Waiting behind the scaffolding and temporary cardboard pathways of the former SAF Non-Commissioned Officers (NCO) Club is a Philippe Starck wonderland. Teapot-shaped lamps the size of baby elephants, rocking dining chairs, fluorescent acrylic dividers imagined by the renowned French designer – this quirky space is part of a complex that will soon include offices, retail, residences and a hotel, which will open in the second quarter. South Beach Singapore welcomes you to the other end of the rabbit hole and its chief, Aloysius Lee, wants to invite everyone to the tea party.

Lee, who recently assumed the group CEO role at Millennium & Copthorne, says it all started with the Hudson Hotel in New York, which he checked out years ago at the behest of City Developments Limited (CDL) chairman Kwek Leng Beng. “When I got there, I was surprised to see so many social spaces. People were queuing at its restaurants and bars.” Although the rooms were small, the buzz made the hotel trendy. “That was when I knew we had to do a hotel like that – a highly individual place for highly individual people.”

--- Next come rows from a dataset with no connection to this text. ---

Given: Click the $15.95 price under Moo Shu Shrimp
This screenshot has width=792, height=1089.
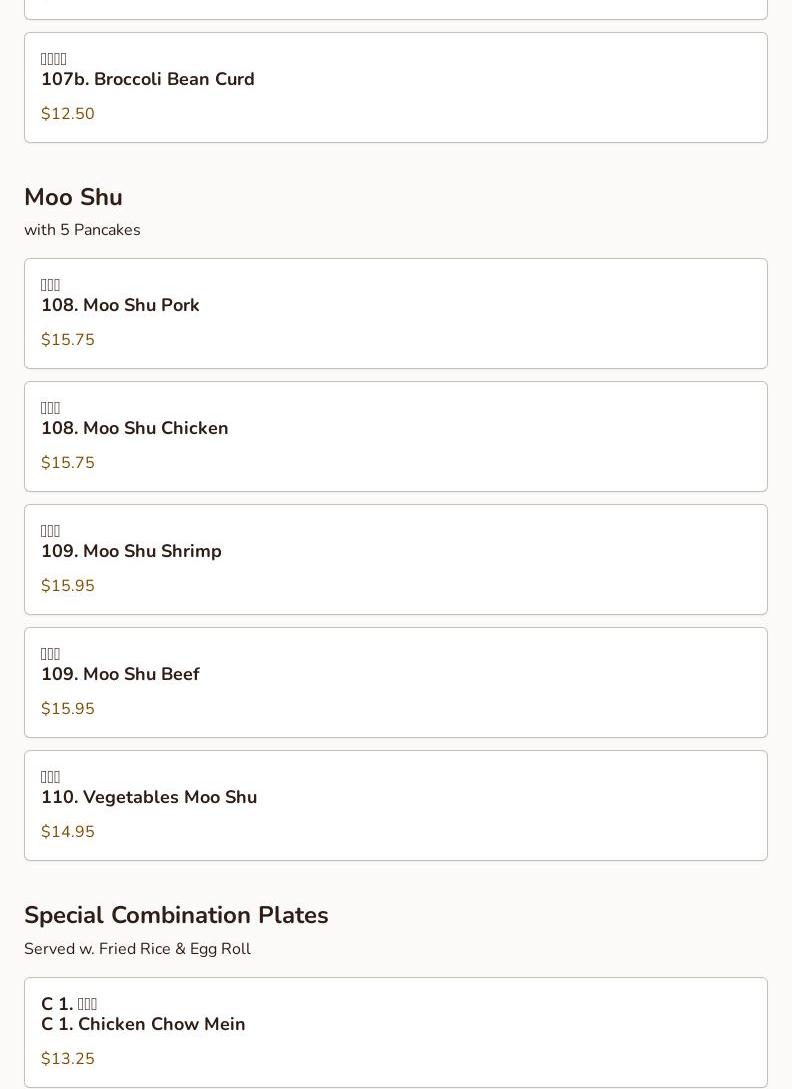Looking at the screenshot, I should click(x=68, y=586).
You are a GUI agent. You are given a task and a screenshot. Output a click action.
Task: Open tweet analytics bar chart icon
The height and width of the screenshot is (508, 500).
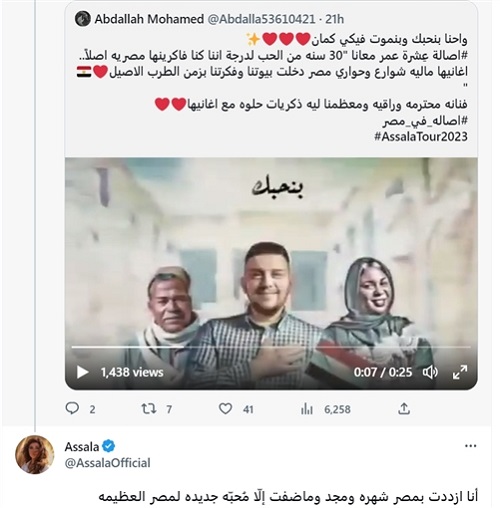coord(306,409)
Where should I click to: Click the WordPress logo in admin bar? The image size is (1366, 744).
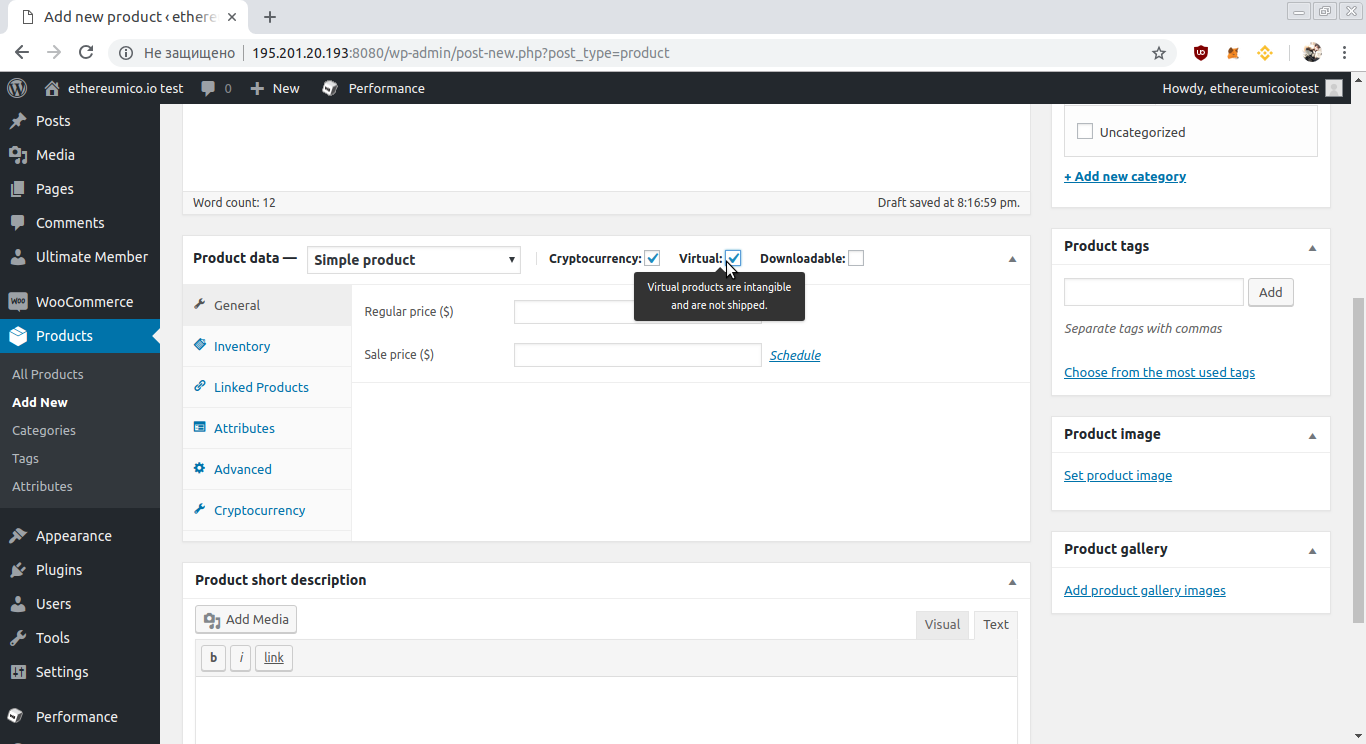pyautogui.click(x=17, y=88)
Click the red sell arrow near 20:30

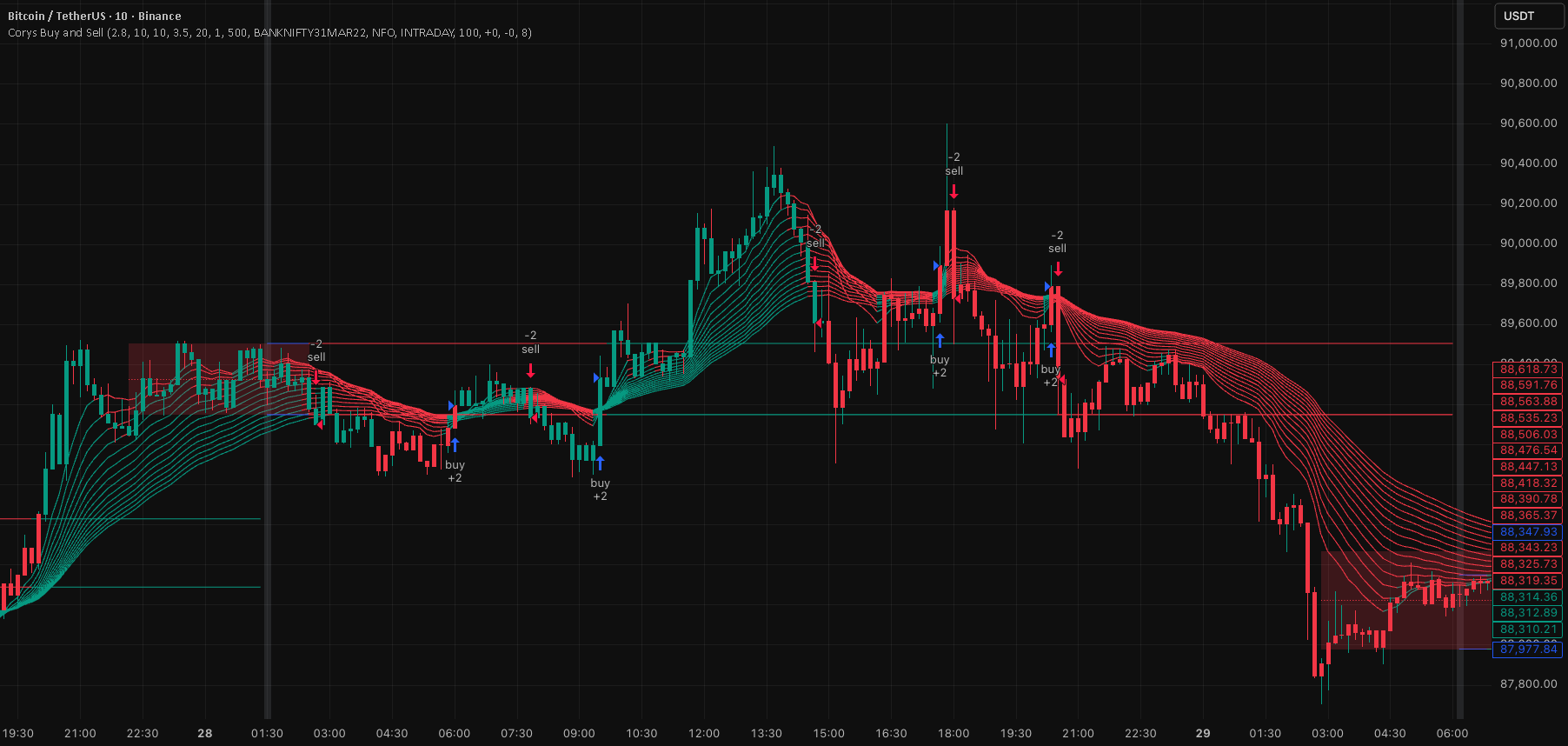(1058, 269)
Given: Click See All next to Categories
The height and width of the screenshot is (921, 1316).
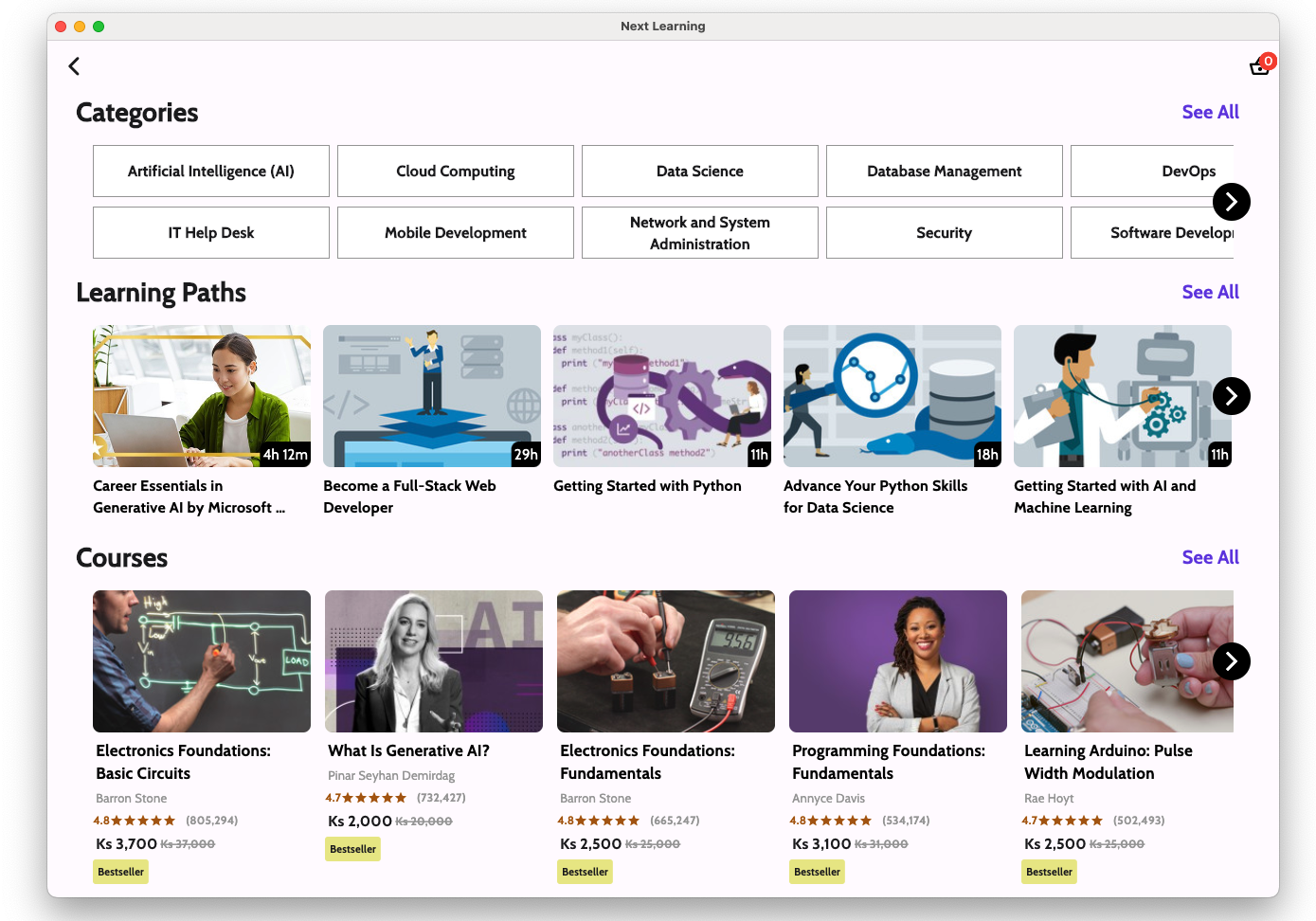Looking at the screenshot, I should pyautogui.click(x=1210, y=112).
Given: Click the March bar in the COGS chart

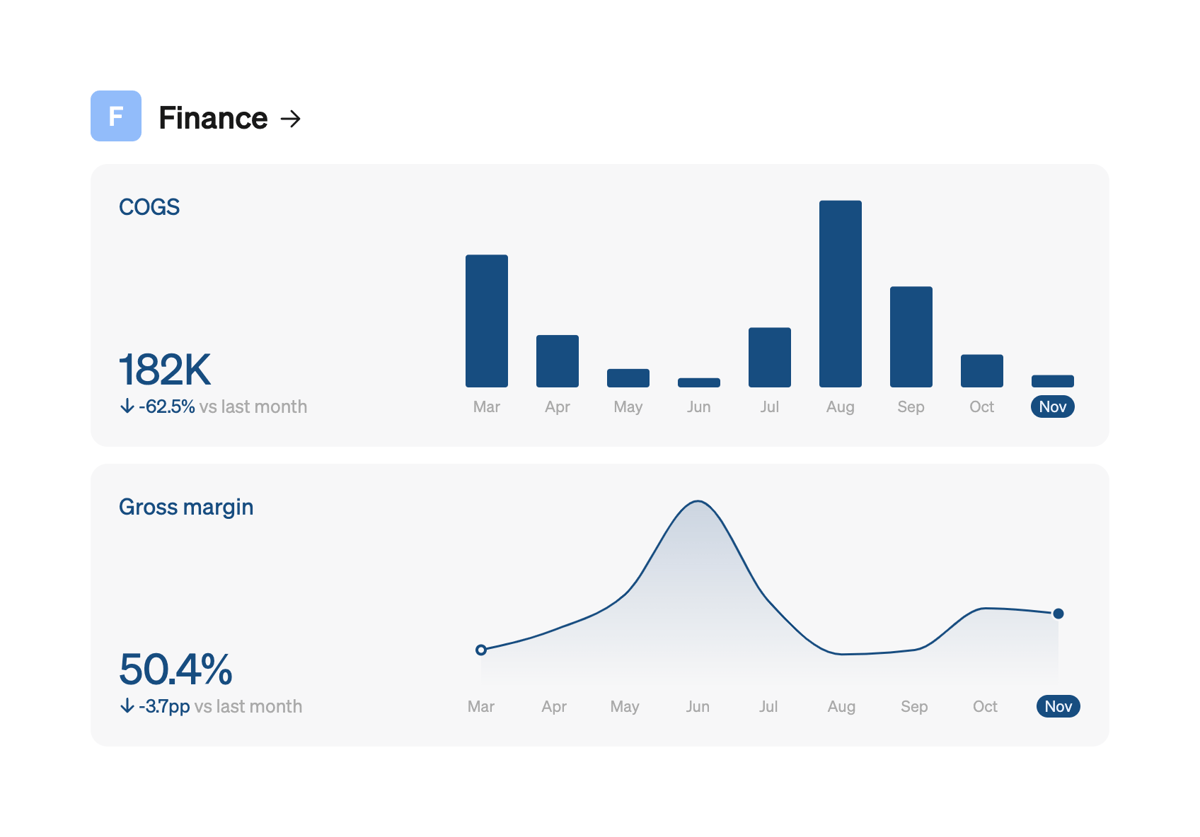Looking at the screenshot, I should (486, 320).
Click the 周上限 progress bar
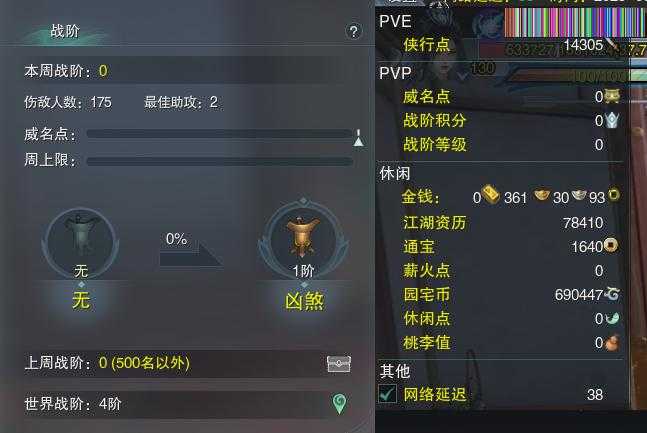This screenshot has height=433, width=647. click(220, 161)
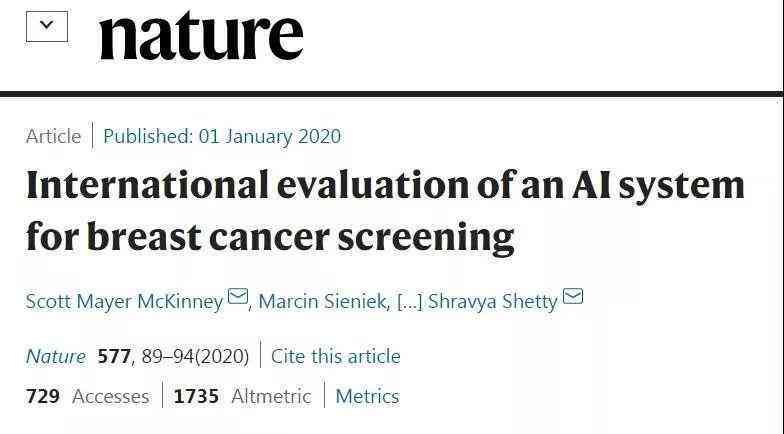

And such spaces are no longer in the exclusive territory of tiny boutique hotels. Lee notes that big chains like Starwood (W Hotels), Marriott (Edition Hotels) and Intercontinental (Indigo) have evolved to match guests’ changing tastes. “People today want ‘alone togetherness’,” he explains. “Starbucks is a perfect example. You see people sitting alone but they’re not lonely because they know they’re part of a network.”

In South Beach’s case, that individualism comes from having an idiosyncratic designer.

“This isn’t a traditional hotel where all the furniture repeats itself. Starck made sure that almost every piece is different,” he says. “We had some arguments over cost and functionality but, aside from that, we left him to his own devices. You don’t disturb a good designer because imposing strong opinions will only destroy his concept.”

CDL won the tender for the 3.5ha land, which comprises three 1930s army blocks and the NCO club, for $1.68 billion. In comparison, the land for Marina Bay Sands was sold for just $1.2 billion. But Lee is optimistic about South Beach’s success.

“We’re not competing with the other hotels in the area – we complement them by adding to the vibrancy of Beach Road. We’re also building a bridge that will connect us to Suntec City, in order to capture the Mice market,” he says. Ninety per cent of the South Beach Tower office space has also been snapped up by companies like Facebook and Boeing. “The residences, which will be completed later this year, will be like collector’s items – no other home can boast such a great view of the Padang,” he adds.

“Mixed-use developments are the future, because it’s all about full satisfaction.”